# [原文段落]

#####

黑麥
葉蓓的故事仿佛總是與青春有關(guān)。
還有誰會對著你輕輕說出春夏秋冬花開花落?8月末,北京的蟬在樹上叫得正歡,葉蓓的新歌《紅蜻蜓》悄然浮現(xiàn)在網(wǎng)上,她唱的是晚霞中的紅蜻蜓,久違歌聲依舊帶著濃濃的青春味道。記得葉蓓上一次唱歌,還是和楊宗緯,是為某個電視劇唱了小柯的《我們好像在哪見過》;再上一張專輯距今,大概有10年之久了。
“當(dāng)風(fēng)箏飛過城市,你舉著那枝花在等誰,那天夕陽落下的模樣,你始終沒對我說,當(dāng)你離開這城市,正是電影散場天黑了,你離開了這個海洋,只留給我藍色回聲。”這是葉蓓唱過的一首歌,一首寫給舊日的城市歌謠,歌詞所描繪的是一場失約的場景,兩個人,形象模糊,像是兩個影子,指向的似乎是擁擠的城市所包裹的內(nèi)心虛無。在那個年代,這種歌,這種憂傷,是一種安慰劑,也是青春的現(xiàn)實。葉蓓是喜歡藍色的,這首《回聲》她喜歡的天空顏色,劃過漫長深夜的憂傷,《回聲》是一個畫面,在稀疏的高樓間,一只孤鳥飛過黑夜上空的明月。如果說青春總在多年后有些回響,那回聲便是葉蓓。
90年代初的中國音樂學(xué)院,葉蓓是出了名的會勤工儉學(xué),那會兒她在酒店彈奏鋼琴,還給同學(xué)介紹工作。偶然間,她在《北京晚報》中縫看到了一條歌手招募廣告,于是命運也由此發(fā)生了改變。
歌手葉蓓
歌舞廳之后,北京那時出現(xiàn)了新的夜場。萊特曼(Nightman)、JJ、東方壹號、Nasa是當(dāng)年最時髦的消費場所,巨大的屏幕、投影、英國DJ、千人舞池、升降的舞臺、聒噪的人群,形成與場外的90年代北京完全不同的娛樂氣場。每天晚上,葉蓓都在那里唱歌,唱孟庭葦、鄧麗君、王靖雯,那會兒的她不覺得夜店很社會,她不關(guān)注那些,也看不到醉醺醺的人,盡管那個時候她已經(jīng)擁有了一臺大哥大(手機)和專職司機。
很多人都曾經(jīng)是那些夜晚的駐唱歌手,周迅、胡東等常常在西壩河附近萊特曼酒吧唱歌。1995年的某個晚上,高曉松這個“先富裕起來的音樂人”和謝東、鄭鈞,出現(xiàn)在了“百靈”,他偶然聽到了葉蓓的歌聲,覺得有些驚訝,不一會兒場地的音樂總監(jiān)找到葉蓓,說高曉松想認識她,葉蓓問他高曉松是誰,總監(jiān)回答,就是寫《同桌的你》的那人。

#####

# [記錄數(shù)據(jù)]
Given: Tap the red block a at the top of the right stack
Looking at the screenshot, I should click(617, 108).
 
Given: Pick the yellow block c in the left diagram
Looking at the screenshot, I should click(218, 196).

#####

# [任務(wù)指示]
1. 在原文中,音樂總監(jiān)怎樣向葉蓓解釋高曉松是誰?
2. 請用兩句話概括原文。
3. 列出原文提到的全部歌曲名稱。

# [答案列表]
1. 總監(jiān)說高曉松就是寫《同桌的你》的那人。

2. 葉蓓在網(wǎng)上發(fā)布了新歌《紅蜻蜓》,距她上一張專輯大約已有10年;她90年代初在中國音樂學(xué)院勤工儉學(xué)時,因《北京晚報》上的一則歌手招募廣告改變了命運。此后她每晚在北京的夜場唱歌,1995年高曉松偶然聽到她的歌聲,並托音樂總監(jiān)表示想認識她。

3. 《紅蜻蜓》、《我們好像在哪見過》、《回聲》、《同桌的你》